• _Excerpted passage_:
2004-12-28 Thread Bob . Cowdery
Title: RE: built-in 'property'





What I want to achieve is a class whereby I can set the property access per instance so the user can test if a property is present using hasattr(klass,'prop') such that the instance has a given capability that can easily be tested by the user. The actual get/set must also be implemented by functions as there is work to do on property get/set.

This snippet explains.


class OK(object):


    def __init__(self):
    self.__x = 0
    
    def getx(self): return self.__x - 5
    def setx(self, value): self.__x = value + 10
    def delx(self): del self.__x
    
    x = property(getx, setx, delx, "I'm the 'x' property.")


class NOTOK(object):
    
    def __init__(self):
    self.__x = 0
    self.x = property(self.getx, self.setx, self.delx, "I'm the 'x' property.")
    
    def getx(self): return self.__x - 5
    def setx(self, value): self.__x = value + 10
    def delx(self): del self.__x


>>> reload(prop)

>>> ok=prop.OK()
>>> ok.x
-5
>>> ok.x=10
>>> ok.x
15
>>> notok=prop.NOTOK()
>>> notok.x

>>> notok.x=10
>>> notok.x
10


The OK example has the property and it clearly goes through the get/set methods. The NOTOK example creates a property object for x. When I set x it creates a new property x which clearly does not invoke the get/set methods. Am I doing something stupid here?

Regards
Bob


-Original Message-
From: Shalabh Chaturvedi [mailto:[EMAIL PROTECTED]] 
Sent: 28 December 2004 01:11
To: [EMAIL PROTECTED]
Subject: Re: built-in 'property'



[EMAIL PROTECTED] wrote:
> 
> Hi
>  
> Can any one explain how property works. It seems to be fine if 
> executed
> on import i.e. if the property statement is at class scope.

• _Click-target data_:
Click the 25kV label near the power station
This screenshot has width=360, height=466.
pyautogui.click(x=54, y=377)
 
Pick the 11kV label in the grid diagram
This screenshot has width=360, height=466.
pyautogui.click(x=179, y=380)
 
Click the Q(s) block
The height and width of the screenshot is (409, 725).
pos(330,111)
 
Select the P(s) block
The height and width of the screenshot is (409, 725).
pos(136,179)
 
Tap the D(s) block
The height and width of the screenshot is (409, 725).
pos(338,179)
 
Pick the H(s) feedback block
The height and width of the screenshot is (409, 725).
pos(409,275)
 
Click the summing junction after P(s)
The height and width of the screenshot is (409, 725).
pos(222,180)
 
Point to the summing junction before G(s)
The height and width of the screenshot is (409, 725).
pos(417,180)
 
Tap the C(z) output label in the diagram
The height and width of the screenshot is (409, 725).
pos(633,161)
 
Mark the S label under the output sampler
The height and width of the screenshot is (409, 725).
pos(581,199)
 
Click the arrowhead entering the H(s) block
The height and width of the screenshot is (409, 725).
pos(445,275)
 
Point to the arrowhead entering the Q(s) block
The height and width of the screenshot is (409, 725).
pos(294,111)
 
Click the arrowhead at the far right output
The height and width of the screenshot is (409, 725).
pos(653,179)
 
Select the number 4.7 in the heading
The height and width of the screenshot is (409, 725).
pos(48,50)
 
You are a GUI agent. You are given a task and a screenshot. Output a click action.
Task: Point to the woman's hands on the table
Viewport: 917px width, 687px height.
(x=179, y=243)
---
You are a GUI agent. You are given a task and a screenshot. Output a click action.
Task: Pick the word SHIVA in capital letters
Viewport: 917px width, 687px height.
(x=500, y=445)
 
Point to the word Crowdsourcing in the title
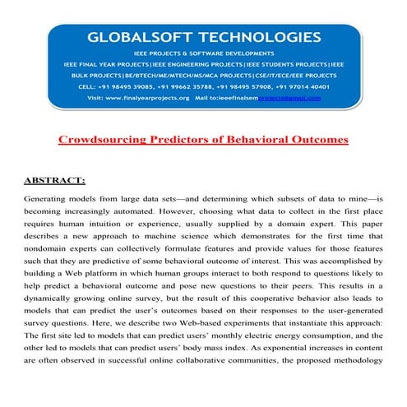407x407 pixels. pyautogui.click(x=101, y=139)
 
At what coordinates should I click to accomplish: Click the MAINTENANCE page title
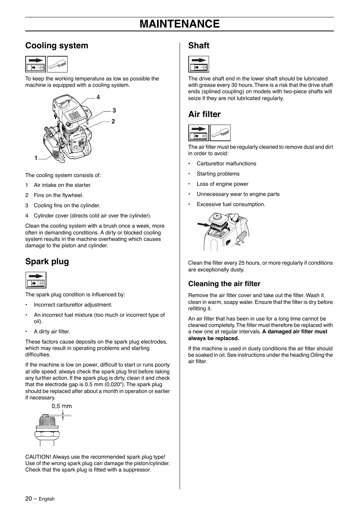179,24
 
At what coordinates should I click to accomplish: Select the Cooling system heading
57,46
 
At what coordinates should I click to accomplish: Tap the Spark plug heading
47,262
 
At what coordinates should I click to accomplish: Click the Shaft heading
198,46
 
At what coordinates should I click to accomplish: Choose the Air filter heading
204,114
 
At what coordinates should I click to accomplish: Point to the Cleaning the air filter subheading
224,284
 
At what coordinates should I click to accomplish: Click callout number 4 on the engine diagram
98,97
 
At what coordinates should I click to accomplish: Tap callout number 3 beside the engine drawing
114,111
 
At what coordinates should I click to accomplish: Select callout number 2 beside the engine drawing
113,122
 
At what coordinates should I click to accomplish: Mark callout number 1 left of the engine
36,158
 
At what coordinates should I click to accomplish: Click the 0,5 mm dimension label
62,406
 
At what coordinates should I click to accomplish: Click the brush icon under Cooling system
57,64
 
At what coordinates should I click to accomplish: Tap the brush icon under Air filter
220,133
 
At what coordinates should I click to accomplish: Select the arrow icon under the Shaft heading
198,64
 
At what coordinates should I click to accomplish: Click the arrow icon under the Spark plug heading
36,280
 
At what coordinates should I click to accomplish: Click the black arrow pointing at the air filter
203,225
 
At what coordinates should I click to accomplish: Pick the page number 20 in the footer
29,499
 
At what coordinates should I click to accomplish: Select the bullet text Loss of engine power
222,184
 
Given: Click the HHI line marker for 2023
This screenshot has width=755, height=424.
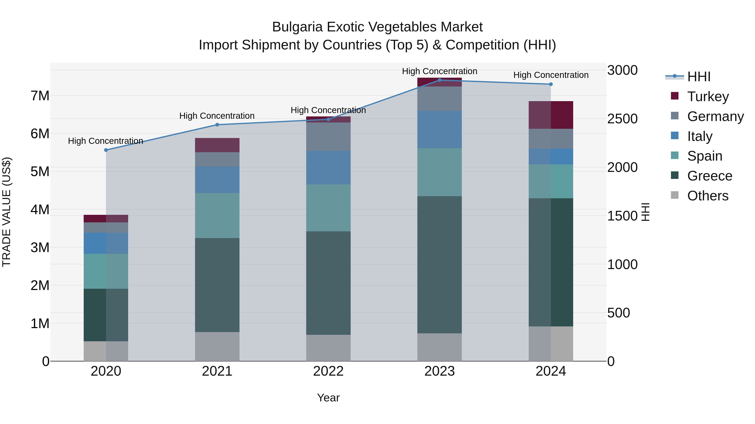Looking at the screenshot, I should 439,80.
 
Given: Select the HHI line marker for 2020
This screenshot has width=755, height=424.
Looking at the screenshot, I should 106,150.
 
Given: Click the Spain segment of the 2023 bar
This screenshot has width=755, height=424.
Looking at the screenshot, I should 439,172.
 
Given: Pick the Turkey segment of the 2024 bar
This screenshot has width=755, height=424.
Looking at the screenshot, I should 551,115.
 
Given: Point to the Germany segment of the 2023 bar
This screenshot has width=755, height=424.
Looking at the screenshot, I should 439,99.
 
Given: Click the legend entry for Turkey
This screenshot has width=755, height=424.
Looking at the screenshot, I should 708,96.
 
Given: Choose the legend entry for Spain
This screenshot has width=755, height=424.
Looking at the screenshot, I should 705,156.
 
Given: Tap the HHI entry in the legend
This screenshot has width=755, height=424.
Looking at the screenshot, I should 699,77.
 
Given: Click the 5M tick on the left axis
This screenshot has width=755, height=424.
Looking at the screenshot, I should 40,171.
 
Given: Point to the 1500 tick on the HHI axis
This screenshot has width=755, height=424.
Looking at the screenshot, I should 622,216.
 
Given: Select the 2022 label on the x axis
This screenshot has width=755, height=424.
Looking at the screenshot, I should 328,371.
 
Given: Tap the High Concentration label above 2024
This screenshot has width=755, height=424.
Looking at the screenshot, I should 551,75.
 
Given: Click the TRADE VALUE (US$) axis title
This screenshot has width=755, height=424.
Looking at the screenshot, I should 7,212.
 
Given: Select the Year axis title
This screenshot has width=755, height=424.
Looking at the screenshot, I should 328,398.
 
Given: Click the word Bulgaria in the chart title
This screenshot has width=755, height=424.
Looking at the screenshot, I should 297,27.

• _Task instructions_:
Reproduce the portion of the built-in property post between "2004-12-28 Thread Bob" and "on property get/set.", inclusive.

• _Task response_:
2004-12-28 Thread Bob . Cowdery
Title: RE: built-in 'property'





What I want to achieve is a class whereby I can set the property access per instance so the user can test if a property is present using hasattr(klass,'prop') such that the instance has a given capability that can easily be tested by the user. The actual get/set must also be implemented by functions as there is work to do on property get/set.